Go through the records below and copy out every line holding "header".

Records from a data source
- Opening Delimiter -
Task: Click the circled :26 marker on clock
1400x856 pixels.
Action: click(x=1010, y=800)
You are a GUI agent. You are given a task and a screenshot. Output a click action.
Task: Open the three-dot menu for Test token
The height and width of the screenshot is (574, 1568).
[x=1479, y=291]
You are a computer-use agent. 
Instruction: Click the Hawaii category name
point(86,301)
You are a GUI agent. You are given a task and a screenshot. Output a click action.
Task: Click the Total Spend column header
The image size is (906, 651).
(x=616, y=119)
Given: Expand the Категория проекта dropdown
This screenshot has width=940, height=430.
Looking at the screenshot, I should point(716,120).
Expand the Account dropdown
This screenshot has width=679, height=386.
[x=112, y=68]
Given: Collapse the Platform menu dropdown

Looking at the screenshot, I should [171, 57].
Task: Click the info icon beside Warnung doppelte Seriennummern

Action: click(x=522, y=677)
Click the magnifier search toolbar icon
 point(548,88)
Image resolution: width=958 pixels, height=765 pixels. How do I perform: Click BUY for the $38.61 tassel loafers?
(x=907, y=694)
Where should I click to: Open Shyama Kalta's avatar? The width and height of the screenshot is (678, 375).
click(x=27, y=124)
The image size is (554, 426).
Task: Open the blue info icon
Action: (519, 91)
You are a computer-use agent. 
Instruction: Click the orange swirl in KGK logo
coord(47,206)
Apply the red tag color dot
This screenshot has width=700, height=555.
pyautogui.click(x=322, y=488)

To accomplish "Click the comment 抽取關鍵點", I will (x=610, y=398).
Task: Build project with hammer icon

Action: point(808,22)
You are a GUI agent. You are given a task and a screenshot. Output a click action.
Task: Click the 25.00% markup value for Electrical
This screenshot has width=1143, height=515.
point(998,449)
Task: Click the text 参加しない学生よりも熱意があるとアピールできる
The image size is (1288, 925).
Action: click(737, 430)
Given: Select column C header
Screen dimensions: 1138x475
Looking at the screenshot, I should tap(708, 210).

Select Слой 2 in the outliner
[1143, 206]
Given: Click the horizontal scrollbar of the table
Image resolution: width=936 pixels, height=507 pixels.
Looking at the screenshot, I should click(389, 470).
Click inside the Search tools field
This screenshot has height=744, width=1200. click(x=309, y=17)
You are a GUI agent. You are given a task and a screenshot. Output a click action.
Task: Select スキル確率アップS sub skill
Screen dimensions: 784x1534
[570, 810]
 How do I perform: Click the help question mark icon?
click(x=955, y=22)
- Closing Delimiter -
> _WRITTEN SOLUTION_
Task: Click the Total Spend column header
Given: Select column C header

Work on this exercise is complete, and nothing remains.